El programa de información suele incluir a un notable nutriólogo que explica todos los peligros de las grasas, las carnes, los lácteos, el azúcar, la chatarra, convencido él mismo casi arenga. Luego, cuando invitan a la antropóloga (esta tecleadora, gracias, Julio) comienzo por preguntar a las asistentes qué cocinaban sus madres y abuelas. Las intervenciones llueven y la boca se nos hace agua a todos los presentes. Cuando se agota el tema les pregunto: ¿por qué hablan en pasado, ya no comen así? El azoro cubre todas las caras bajo un silencio total, entonces añado: ¿Es porque ya no saben cocinar ni comer o porque no pueden hacerlo como quisieran? Los rostros retoman una expresión participativa y, sobre un ruidoso rumor de voces entrecruzadas, alguna valiente expresa enojada la situación en que viven, la rabia de no poder comprar los ingredientes básicos de la dieta tradicional mexicana debido a los precios inaccesibles de nopales, verdolagas, tomate verde, jitomate, acelgas… o porque ya no se ofrecen en las misceláneas de su entorno o porque no existen en la trasnacional a que son empujadas cotidianamente sin poder elegir.
A estas personas les es más fácil que a las clases medias urbanas comprender que no podrán vivir (ni siquiera sobrevivir a largo plazo) del asistencialismo gubernamental, que necesitan unirse solidariamente para emprender sus propios programas alimentarios organizando hortalizas comunitarias en los patios, camellones, jardines abandonados por las autoridades de vialidad, enseñando a los niños desde pequeños y de todas las edades a ver nacer plantas del trabajo de sus manos para finalmente degustarlas transformadas en guisos por sus madres. La idea suele entusiasmar al auditorio que abunda sobre el tema, porque estas personas son las primeras en saber que el cultivo de alimentos, natural como fuera en los orígenes propios o familiares, podrá ser la clave de una nueva cohesión social: el antibullying por excelencia, el freno a las drogas en los jóvenes, la alternativa al desempleo, la sensación de ser útil a la comunidad, la satisfacción de producir con qué alimentarse y alimentar a sus dependientes. También puede verse en caras alentadas por proyectos no imposibles, el deseo de revancha, de recuperar la dignidad y un lugar respetable en la trama social.

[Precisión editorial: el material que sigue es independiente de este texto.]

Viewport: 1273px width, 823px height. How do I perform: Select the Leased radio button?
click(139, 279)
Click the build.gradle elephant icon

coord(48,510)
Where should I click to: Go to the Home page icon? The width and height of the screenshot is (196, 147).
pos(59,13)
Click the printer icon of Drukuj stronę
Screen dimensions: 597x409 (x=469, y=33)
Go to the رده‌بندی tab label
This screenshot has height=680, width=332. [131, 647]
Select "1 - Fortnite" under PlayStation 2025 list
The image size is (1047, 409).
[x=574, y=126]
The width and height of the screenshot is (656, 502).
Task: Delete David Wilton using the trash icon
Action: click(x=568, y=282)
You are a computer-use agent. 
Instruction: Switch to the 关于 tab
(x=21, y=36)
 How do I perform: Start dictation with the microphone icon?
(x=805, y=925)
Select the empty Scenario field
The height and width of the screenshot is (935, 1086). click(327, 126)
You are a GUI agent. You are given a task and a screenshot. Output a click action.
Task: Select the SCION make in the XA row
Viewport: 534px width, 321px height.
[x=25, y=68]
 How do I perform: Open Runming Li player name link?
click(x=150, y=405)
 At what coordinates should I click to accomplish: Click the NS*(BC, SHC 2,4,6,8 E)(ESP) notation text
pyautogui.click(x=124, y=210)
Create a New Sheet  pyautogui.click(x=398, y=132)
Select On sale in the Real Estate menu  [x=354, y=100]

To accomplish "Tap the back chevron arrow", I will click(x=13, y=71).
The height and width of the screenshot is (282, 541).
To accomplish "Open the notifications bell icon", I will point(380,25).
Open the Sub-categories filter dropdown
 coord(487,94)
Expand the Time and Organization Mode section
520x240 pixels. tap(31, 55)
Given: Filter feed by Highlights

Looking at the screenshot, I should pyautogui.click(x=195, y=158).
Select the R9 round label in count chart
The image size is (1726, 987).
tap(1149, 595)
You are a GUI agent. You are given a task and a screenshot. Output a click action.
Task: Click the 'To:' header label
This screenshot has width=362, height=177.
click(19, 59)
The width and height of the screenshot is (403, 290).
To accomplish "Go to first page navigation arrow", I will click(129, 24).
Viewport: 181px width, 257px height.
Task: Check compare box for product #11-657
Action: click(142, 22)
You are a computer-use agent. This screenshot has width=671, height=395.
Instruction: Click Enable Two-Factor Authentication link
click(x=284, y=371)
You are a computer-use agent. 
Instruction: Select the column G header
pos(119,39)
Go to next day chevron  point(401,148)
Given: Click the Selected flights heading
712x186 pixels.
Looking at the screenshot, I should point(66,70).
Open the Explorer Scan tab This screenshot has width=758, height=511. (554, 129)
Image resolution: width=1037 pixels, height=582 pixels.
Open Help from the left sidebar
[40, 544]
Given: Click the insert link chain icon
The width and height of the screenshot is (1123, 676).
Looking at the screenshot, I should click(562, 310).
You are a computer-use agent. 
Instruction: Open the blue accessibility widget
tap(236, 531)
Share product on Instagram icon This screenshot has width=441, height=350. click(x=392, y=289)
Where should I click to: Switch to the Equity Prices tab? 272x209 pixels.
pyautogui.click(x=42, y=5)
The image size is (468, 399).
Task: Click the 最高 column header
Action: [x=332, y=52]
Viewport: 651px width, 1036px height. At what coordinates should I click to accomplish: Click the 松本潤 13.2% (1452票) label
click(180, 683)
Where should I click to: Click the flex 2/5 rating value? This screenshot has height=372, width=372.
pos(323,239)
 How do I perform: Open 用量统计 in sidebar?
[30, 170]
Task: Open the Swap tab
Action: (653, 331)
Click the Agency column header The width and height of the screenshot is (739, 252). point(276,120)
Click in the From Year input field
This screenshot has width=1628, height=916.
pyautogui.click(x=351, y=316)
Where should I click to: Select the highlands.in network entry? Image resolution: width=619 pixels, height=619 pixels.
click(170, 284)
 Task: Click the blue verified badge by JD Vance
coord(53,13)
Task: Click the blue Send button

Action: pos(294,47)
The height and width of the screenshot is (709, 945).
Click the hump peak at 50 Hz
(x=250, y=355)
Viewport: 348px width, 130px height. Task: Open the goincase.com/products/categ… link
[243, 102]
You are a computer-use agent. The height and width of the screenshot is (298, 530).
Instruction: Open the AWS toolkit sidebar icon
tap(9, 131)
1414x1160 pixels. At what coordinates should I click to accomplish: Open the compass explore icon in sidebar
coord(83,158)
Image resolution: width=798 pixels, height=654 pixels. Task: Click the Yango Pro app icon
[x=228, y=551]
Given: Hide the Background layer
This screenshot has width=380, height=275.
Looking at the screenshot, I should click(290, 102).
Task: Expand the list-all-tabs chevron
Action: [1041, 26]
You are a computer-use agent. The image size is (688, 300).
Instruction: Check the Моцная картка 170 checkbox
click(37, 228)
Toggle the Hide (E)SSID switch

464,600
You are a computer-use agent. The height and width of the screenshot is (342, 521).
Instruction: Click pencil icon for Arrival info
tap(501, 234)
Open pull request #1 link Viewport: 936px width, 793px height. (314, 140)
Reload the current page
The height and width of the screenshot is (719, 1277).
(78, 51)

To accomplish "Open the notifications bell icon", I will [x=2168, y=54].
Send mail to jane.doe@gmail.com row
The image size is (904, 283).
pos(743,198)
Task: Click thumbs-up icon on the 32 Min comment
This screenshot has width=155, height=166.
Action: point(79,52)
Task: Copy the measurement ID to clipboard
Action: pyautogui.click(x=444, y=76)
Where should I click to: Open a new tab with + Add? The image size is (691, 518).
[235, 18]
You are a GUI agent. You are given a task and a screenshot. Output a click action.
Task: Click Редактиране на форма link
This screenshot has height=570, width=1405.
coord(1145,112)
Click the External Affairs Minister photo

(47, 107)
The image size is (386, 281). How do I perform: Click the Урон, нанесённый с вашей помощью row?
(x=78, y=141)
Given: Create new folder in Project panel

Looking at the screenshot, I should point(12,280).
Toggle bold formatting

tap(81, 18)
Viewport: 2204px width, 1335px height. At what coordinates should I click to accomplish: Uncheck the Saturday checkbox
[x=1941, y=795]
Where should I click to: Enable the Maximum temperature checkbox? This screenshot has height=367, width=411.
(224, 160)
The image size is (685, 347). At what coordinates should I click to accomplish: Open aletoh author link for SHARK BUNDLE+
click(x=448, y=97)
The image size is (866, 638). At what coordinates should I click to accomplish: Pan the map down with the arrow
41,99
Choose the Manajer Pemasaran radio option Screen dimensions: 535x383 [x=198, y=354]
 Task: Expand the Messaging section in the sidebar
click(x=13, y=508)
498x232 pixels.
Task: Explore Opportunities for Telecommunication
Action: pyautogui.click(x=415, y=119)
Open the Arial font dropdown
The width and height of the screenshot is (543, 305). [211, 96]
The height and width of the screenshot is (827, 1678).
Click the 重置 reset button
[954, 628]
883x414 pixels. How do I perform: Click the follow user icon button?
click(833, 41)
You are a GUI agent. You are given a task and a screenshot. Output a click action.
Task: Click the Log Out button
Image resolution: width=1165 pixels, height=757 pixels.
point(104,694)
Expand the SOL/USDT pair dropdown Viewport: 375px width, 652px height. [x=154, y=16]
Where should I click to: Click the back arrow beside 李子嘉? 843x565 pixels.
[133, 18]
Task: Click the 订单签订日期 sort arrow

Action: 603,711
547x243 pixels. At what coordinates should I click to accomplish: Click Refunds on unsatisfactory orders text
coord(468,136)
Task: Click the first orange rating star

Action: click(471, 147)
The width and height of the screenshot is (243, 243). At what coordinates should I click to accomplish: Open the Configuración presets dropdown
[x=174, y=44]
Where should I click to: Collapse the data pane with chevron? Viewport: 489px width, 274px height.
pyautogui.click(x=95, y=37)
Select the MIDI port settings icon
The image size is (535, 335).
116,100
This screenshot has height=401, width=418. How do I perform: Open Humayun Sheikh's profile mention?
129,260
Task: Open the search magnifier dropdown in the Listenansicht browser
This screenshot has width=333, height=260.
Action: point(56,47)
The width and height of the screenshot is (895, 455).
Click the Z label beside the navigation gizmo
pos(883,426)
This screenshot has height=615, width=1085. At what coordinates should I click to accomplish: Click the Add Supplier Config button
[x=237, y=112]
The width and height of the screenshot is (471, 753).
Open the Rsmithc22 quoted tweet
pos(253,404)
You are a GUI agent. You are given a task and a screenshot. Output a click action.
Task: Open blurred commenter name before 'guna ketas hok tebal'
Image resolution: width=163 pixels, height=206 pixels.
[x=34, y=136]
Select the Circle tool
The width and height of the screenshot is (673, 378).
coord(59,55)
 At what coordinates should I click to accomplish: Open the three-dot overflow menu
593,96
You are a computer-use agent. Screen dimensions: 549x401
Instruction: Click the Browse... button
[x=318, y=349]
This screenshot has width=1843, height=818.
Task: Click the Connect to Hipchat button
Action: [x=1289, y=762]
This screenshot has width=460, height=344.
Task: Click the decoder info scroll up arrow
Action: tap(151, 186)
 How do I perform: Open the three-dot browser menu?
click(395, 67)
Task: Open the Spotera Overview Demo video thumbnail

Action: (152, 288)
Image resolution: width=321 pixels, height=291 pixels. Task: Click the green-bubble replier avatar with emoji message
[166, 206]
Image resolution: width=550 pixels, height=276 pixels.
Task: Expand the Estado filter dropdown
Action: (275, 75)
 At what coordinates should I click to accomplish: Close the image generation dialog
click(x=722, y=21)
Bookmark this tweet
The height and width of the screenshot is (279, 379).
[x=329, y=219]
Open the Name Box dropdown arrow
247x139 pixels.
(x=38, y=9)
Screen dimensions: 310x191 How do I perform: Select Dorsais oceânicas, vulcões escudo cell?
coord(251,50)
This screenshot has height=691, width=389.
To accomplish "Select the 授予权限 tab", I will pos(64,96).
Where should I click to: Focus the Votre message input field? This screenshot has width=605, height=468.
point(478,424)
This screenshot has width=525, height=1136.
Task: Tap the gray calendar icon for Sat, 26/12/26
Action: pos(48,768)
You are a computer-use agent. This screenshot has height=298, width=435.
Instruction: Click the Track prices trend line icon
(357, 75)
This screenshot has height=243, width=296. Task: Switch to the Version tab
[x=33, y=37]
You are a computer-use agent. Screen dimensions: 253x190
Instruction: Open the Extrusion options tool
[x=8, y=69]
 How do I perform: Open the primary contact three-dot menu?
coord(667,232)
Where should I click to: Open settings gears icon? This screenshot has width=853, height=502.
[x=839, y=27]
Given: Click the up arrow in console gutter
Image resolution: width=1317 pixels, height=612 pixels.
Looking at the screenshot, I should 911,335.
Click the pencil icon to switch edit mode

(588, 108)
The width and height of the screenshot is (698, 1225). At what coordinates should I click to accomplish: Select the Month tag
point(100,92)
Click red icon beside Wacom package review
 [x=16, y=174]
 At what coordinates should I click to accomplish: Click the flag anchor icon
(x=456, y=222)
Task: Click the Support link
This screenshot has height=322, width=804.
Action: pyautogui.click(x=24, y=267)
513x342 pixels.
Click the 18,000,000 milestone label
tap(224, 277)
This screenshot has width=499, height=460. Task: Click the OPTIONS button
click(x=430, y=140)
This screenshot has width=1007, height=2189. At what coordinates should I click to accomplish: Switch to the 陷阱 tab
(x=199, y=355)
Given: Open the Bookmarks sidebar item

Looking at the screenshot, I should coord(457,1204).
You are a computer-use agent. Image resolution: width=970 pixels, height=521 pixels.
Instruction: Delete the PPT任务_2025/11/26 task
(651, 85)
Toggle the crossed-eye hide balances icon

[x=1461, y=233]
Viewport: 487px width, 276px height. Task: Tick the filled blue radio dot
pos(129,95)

Sigue saber si se verán facilitadas este tipo de iniciativas por una normatividad que no las prevé y por funcionarios de corto alcance; porque cuando la gente dice que se alimenta con lo que puede y no con lo que le gusta es porque ya está próxima de un estallido. Hay que tener cuidado, funcionarios de educación y salud, no es con libros de recetas de los chefs más connotados para los niños más pobres ni con eruditas conferencias sobre nutrición como ayudarán a resolver la injusticia social.